Thursday, October 22, 2009

Portrait: Prince George's County, Maryland

Last night my husband and I broke down and tapped into our very last resort. We emptied my 16 month old daughter’s piggy bank for money to sustain us for the next 10 days until our next paydays.

Despite the dire straits that we might seem to be in right now, we are both in high spirits and counting the many blessings and graces that we have both been granted. All of our bills are paid and we are both gainfully employed in jobs that are definitely not known for being financially lucrative (teaching). We are all healthy but if that fails us, we have amazingly comprehensive health coverage provided by our employers with little to no possibility that it will be taken from us. We have plenty of food in the refrigerator and pantry of more than just the staples and we’ve got a washer and dryer that we don’t have to feed with spare change to work. We both have reliable cars and one was even just able to be paid off. The debt that we do have has been significantly reduced within the past year due to our own diligence at paying it down and eliminating it all together. And to top it all off, we are one of the many American who were lucky enough to buy our first house in one of the most expensive regions of the country and at a price that will not fill us with regret or lead us to foreclosure later.

A part of me has been hesitant to share our experience in this time of recession because our story is so far from being the nightmare that I know others have endured and will continue to endure. I’m certain that plenty of people will read what I’ve detailed of our life and feel it has no place within this collective and also ask what we’ve done to be able to make it through mostly unscathed. The fact of the matter is that our success hasn’t come because of some great big secret though. It’s come from our willingness and commitment to living as simply as possible, understanding and accepting what is no more than just enough, and commitment to living in faith that we will never be given anything that we can’t handle and everything that might seem to come beyond that will be taken care of God alone.
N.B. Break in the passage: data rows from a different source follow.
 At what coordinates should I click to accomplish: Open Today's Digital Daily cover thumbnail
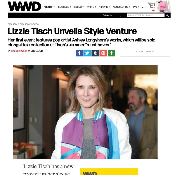tap(163, 6)
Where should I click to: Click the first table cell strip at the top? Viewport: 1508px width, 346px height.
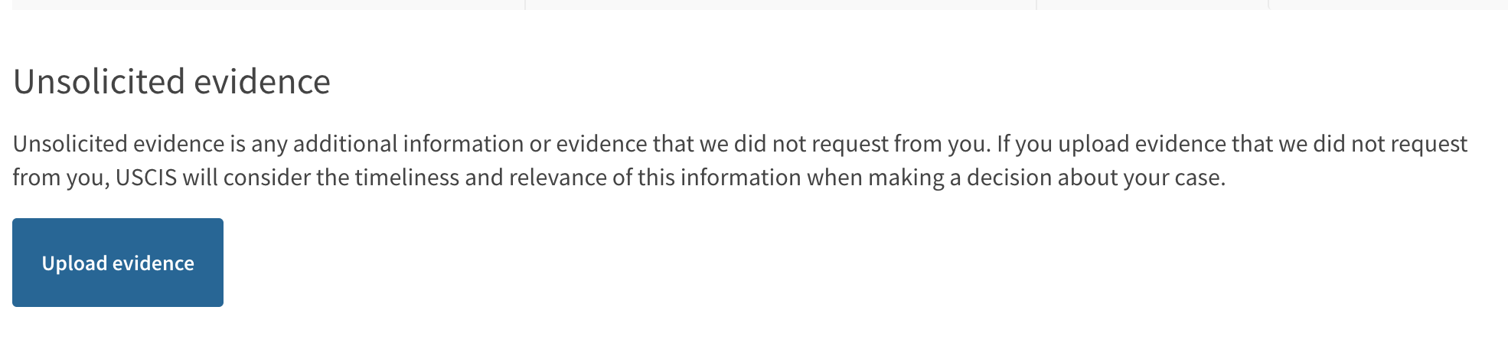click(x=268, y=5)

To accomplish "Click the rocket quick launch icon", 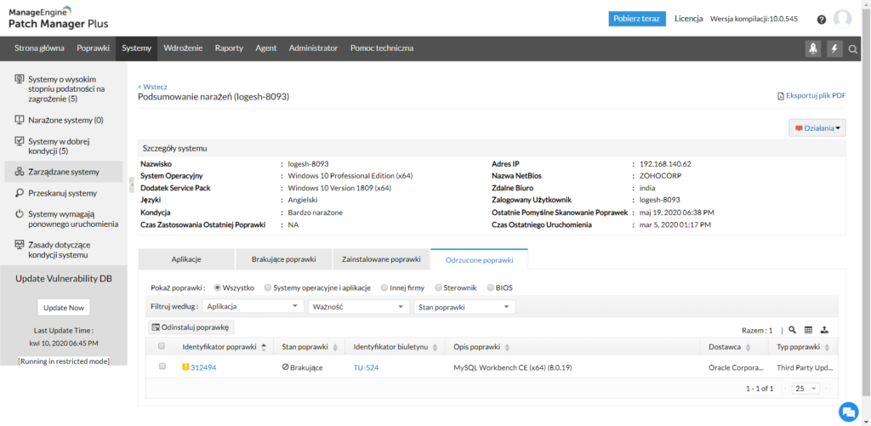I will 813,48.
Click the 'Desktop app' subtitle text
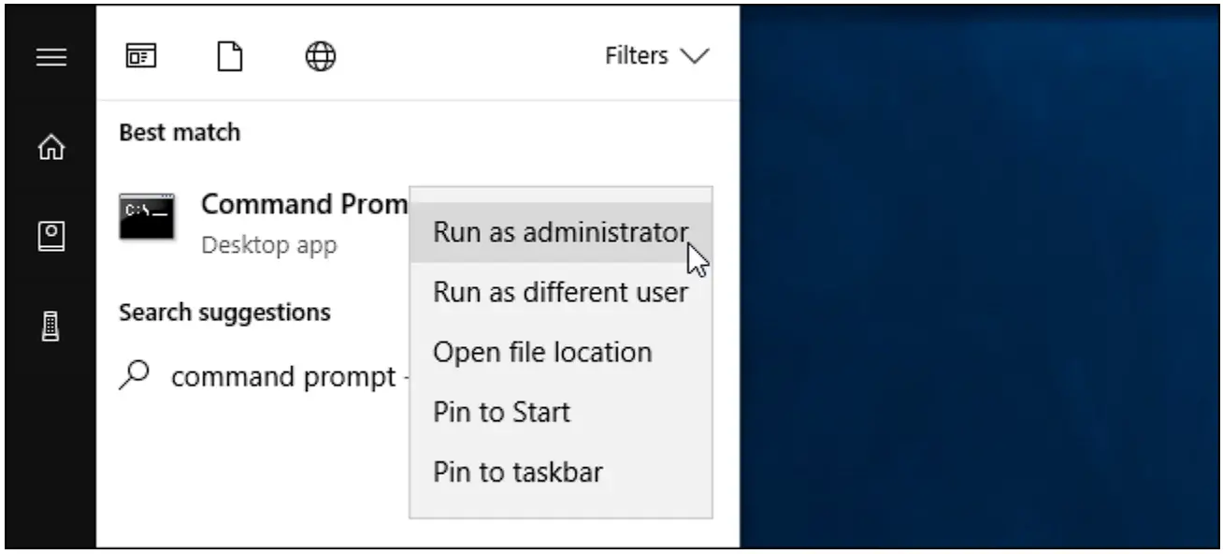This screenshot has height=554, width=1223. (269, 245)
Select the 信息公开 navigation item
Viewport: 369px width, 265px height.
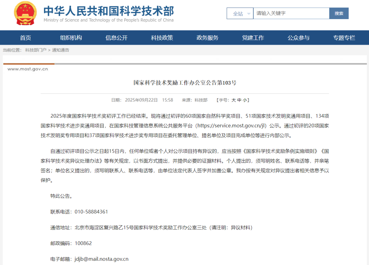point(116,38)
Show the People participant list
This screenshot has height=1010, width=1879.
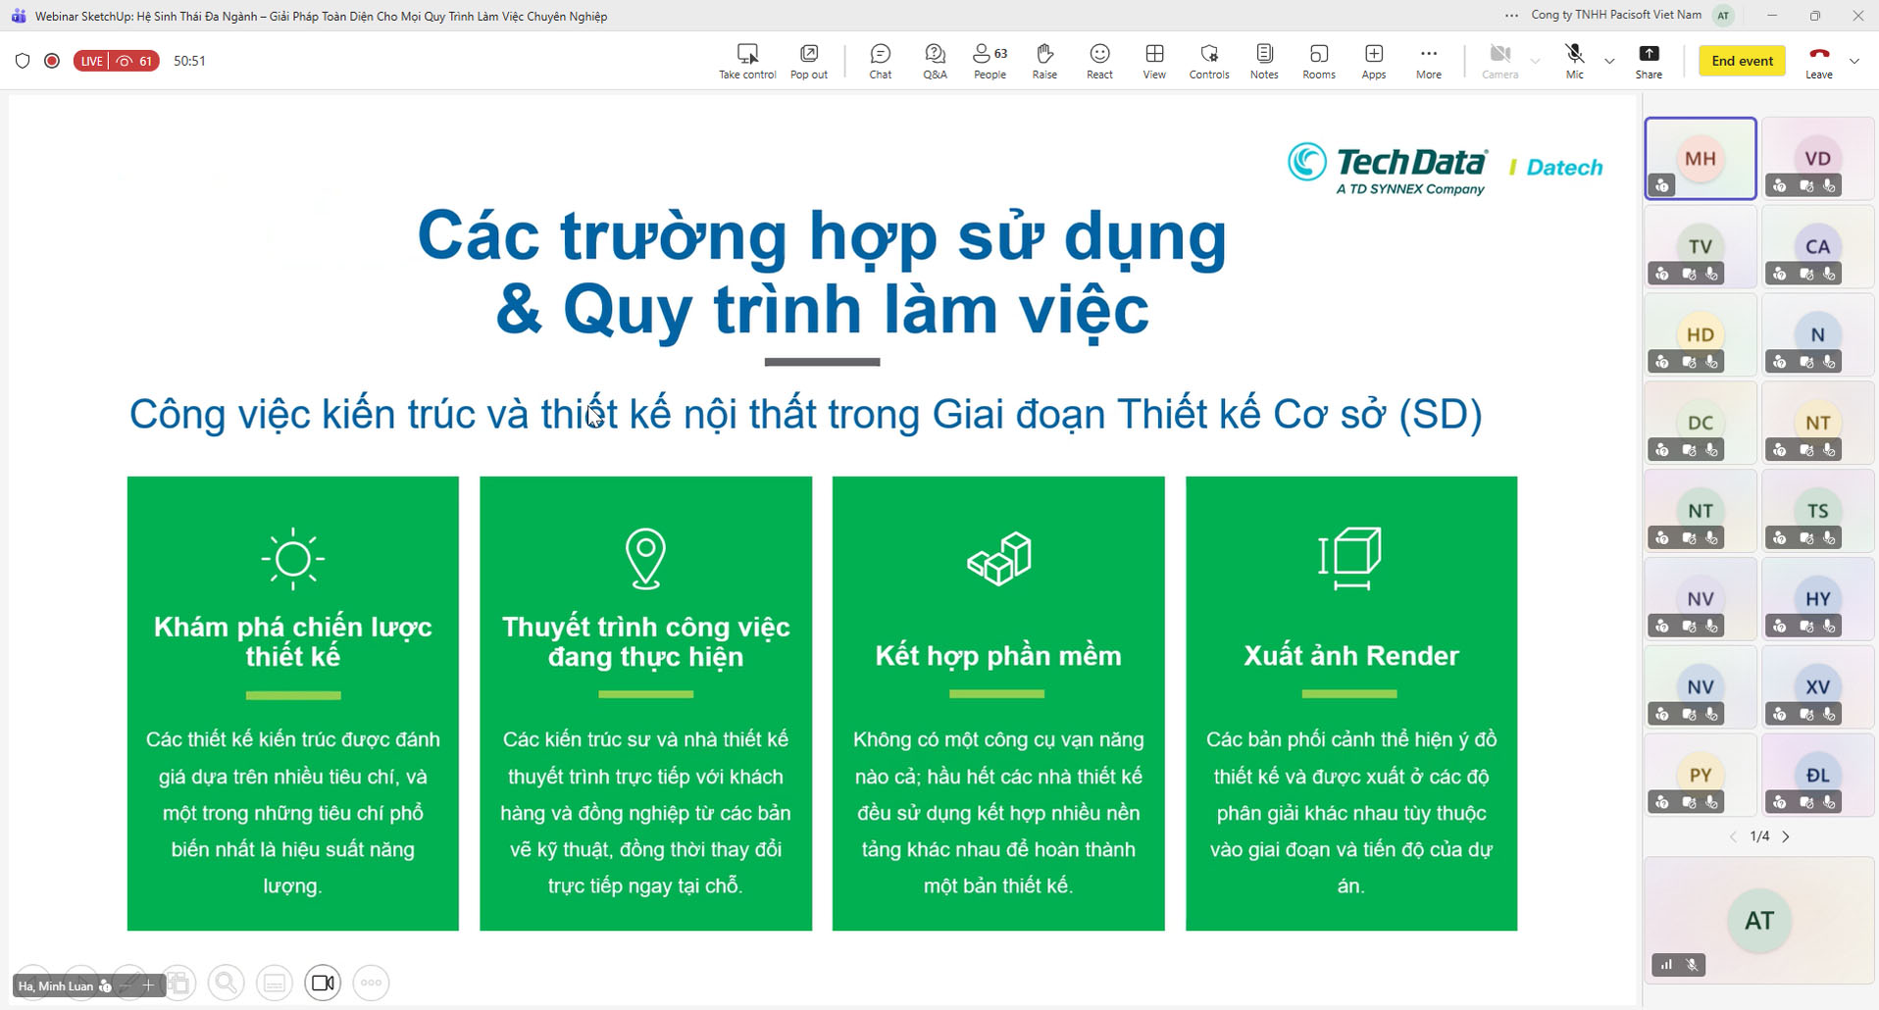(990, 61)
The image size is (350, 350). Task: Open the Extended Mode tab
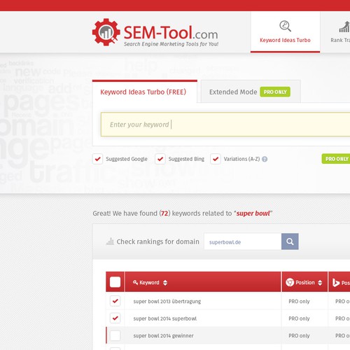[x=251, y=92]
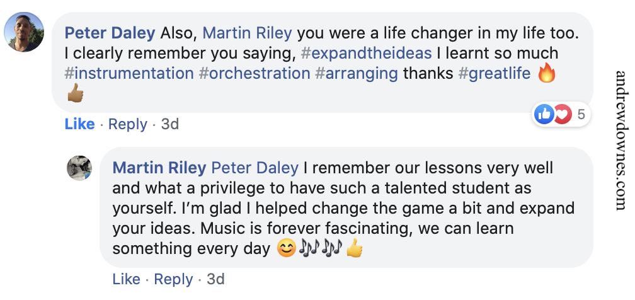Click the yellow thumbs-up emoji in Martin's reply

tap(355, 249)
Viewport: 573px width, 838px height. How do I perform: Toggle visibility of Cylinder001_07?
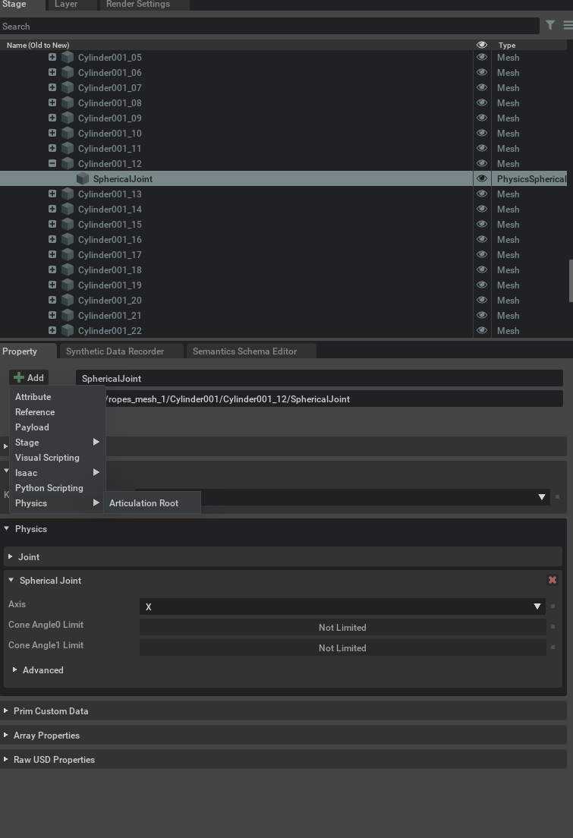tap(482, 87)
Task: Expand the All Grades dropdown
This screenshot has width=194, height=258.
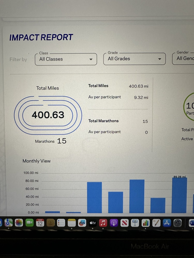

I’m sure that at this point I’ve lost a number of people but I can’t lie and say that our happiness, peace, and joy comes from any place other than a belief much greater than ourselves. Because though we’ve lived a good life, understand that it’s not been easy for us and has definitely included major sacrifices and hardships. Before we were here in life, we lived in a neighborhood where you couldn’t walk around outside at night and you could regularly hear gunfire and see drug dealing. Before we were here in life, there were weeks on end when we trained ourselves to be able to live on maybe one meal a day that was understatedly meager. Before we were here in life, we had to learn to swallow our pride and understand that accepting handouts when they were truly needed didn’t mean an acceptance of the life that we had or an acceptance that things couldn’t or wouldn’t change.

So what’s our secret to “making it” in a time like this? It’s our belief in God and the power of prayer. It’s our commitment to banding together rather than tearing each other apart the way it feels like the world around us is. And it’s our willingness to let go of the life that we once thought we were due so that we can have a life of exactly enough but somehow filled to the brim of everything we ever wanted in the first place.

Despite our differences, our story is as much a portrait of this recession as everyone else’s. Yes, we’ve gained plenty and have succeeded in much. But understand that we’ve lost things as well. However, the things that we’ve lost -pessimism, hopelessness, anger, selfishness, overindulgence, and fear – are things that anyone in this world would be so blessed to lose as well. Because losing all of that will only give way to a strongly rooted belief that hope and faith can and will spring eternal. If only you let it.